### Task to complete
When you respond, restate each record exactly as it is given.

(Data extracted from a collection)

┄┄┄┄┄┄┄┄┄┄┄┄┄┄┄┄┄┄┄┄

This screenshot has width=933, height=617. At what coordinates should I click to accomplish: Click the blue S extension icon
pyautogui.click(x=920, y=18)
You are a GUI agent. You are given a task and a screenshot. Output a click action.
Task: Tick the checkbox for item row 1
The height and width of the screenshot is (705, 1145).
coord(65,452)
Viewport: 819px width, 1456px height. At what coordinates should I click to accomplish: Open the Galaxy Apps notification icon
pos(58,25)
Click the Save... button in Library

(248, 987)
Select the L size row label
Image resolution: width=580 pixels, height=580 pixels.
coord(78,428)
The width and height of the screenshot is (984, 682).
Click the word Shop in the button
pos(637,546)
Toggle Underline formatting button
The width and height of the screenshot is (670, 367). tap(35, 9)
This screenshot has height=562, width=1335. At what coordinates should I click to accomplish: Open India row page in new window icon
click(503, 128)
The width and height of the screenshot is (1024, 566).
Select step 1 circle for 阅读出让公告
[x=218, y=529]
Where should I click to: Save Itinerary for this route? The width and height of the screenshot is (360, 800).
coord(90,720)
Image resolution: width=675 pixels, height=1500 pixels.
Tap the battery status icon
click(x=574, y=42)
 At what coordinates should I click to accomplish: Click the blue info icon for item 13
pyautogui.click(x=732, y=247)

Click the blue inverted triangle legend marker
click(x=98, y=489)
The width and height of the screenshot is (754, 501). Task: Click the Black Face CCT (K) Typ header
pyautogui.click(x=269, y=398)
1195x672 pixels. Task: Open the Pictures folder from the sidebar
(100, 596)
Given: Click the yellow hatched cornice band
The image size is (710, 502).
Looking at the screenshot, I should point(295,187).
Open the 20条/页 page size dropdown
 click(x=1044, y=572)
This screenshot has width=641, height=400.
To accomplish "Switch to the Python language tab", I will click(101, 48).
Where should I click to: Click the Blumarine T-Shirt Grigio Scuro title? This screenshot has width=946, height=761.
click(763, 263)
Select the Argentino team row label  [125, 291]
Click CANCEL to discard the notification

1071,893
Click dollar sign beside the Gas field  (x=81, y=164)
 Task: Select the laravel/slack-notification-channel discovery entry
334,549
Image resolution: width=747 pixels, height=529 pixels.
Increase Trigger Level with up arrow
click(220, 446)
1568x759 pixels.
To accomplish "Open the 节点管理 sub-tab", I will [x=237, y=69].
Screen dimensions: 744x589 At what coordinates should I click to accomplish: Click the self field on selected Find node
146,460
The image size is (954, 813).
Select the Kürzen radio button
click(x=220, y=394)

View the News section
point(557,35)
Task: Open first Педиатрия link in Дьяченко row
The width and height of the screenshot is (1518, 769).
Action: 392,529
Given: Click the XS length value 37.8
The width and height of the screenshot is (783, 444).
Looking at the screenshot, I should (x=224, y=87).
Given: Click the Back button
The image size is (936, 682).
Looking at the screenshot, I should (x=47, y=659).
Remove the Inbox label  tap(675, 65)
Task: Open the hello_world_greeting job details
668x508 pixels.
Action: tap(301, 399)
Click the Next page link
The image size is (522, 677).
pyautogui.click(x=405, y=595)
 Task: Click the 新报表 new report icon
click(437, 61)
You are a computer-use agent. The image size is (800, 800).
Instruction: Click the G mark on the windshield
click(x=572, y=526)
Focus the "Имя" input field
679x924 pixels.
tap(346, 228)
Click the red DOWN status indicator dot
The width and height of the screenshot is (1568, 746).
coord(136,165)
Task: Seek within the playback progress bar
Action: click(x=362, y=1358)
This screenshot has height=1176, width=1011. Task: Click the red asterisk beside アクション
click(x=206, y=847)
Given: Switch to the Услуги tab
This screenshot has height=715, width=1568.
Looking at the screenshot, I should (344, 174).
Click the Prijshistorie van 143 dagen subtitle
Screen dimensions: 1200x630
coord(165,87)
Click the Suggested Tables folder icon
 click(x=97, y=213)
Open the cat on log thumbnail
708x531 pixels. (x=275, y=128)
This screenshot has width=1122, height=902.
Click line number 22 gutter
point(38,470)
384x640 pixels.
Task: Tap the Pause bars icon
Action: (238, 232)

┄┄┄┄┄┄┄┄┄┄┄┄┄┄┄┄┄┄┄┄

### Written answer
This screenshot has width=933, height=617. At what coordinates should I click to accomplish: Click the blue S extension icon
pyautogui.click(x=920, y=18)
You are a GUI agent. You are given a task and a screenshot. Output a click action.
Task: Tick the checkbox for item row 1
The height and width of the screenshot is (705, 1145).
coord(65,452)
Viewport: 819px width, 1456px height. At what coordinates should I click to accomplish: Open the Galaxy Apps notification icon
pos(58,25)
Click the Save... button in Library

(248, 987)
Select the L size row label
Image resolution: width=580 pixels, height=580 pixels.
coord(78,428)
The width and height of the screenshot is (984, 682).
Click the word Shop in the button
pos(637,546)
Toggle Underline formatting button
The width and height of the screenshot is (670, 367). tap(35, 9)
This screenshot has height=562, width=1335. At what coordinates should I click to accomplish: Open India row page in new window icon
click(503, 128)
The width and height of the screenshot is (1024, 566).
Select step 1 circle for 阅读出让公告
[x=218, y=529]
Where should I click to: Save Itinerary for this route? The width and height of the screenshot is (360, 800).
coord(90,720)
Image resolution: width=675 pixels, height=1500 pixels.
Tap the battery status icon
click(x=574, y=42)
 At what coordinates should I click to accomplish: Click the blue info icon for item 13
pyautogui.click(x=732, y=247)

Click the blue inverted triangle legend marker
click(x=98, y=489)
The width and height of the screenshot is (754, 501). Task: Click the Black Face CCT (K) Typ header
pyautogui.click(x=269, y=398)
1195x672 pixels. Task: Open the Pictures folder from the sidebar
(100, 596)
Given: Click the yellow hatched cornice band
The image size is (710, 502).
Looking at the screenshot, I should point(295,187).
Open the 20条/页 page size dropdown
 click(x=1044, y=572)
This screenshot has width=641, height=400.
To accomplish "Switch to the Python language tab", I will click(101, 48).
Where should I click to: Click the Blumarine T-Shirt Grigio Scuro title? This screenshot has width=946, height=761.
click(763, 263)
Select the Argentino team row label  [125, 291]
Click CANCEL to discard the notification

1071,893
Click dollar sign beside the Gas field  (x=81, y=164)
 Task: Select the laravel/slack-notification-channel discovery entry
334,549
Image resolution: width=747 pixels, height=529 pixels.
Increase Trigger Level with up arrow
click(220, 446)
1568x759 pixels.
To accomplish "Open the 节点管理 sub-tab", I will [x=237, y=69].
Screen dimensions: 744x589 At what coordinates should I click to accomplish: Click the self field on selected Find node
146,460
The image size is (954, 813).
Select the Kürzen radio button
click(x=220, y=394)

View the News section
point(557,35)
Task: Open first Педиатрия link in Дьяченко row
The width and height of the screenshot is (1518, 769).
Action: 392,529
Given: Click the XS length value 37.8
The width and height of the screenshot is (783, 444).
Looking at the screenshot, I should (x=224, y=87).
Given: Click the Back button
The image size is (936, 682).
Looking at the screenshot, I should (x=47, y=659).
Remove the Inbox label  tap(675, 65)
Task: Open the hello_world_greeting job details
668x508 pixels.
Action: tap(301, 399)
Click the Next page link
The image size is (522, 677).
pyautogui.click(x=405, y=595)
 Task: Click the 新报表 new report icon
click(437, 61)
You are a computer-use agent. The image size is (800, 800).
Instruction: Click the G mark on the windshield
click(x=572, y=526)
Focus the "Имя" input field
679x924 pixels.
tap(346, 228)
Click the red DOWN status indicator dot
The width and height of the screenshot is (1568, 746).
coord(136,165)
Task: Seek within the playback progress bar
Action: click(x=362, y=1358)
This screenshot has height=1176, width=1011. Task: Click the red asterisk beside アクション
click(x=206, y=847)
Given: Switch to the Услуги tab
This screenshot has height=715, width=1568.
Looking at the screenshot, I should (344, 174).
Click the Prijshistorie van 143 dagen subtitle
Screen dimensions: 1200x630
coord(165,87)
Click the Suggested Tables folder icon
 click(x=97, y=213)
Open the cat on log thumbnail
708x531 pixels. (x=275, y=128)
This screenshot has width=1122, height=902.
Click line number 22 gutter
point(38,470)
384x640 pixels.
Task: Tap the Pause bars icon
Action: (238, 232)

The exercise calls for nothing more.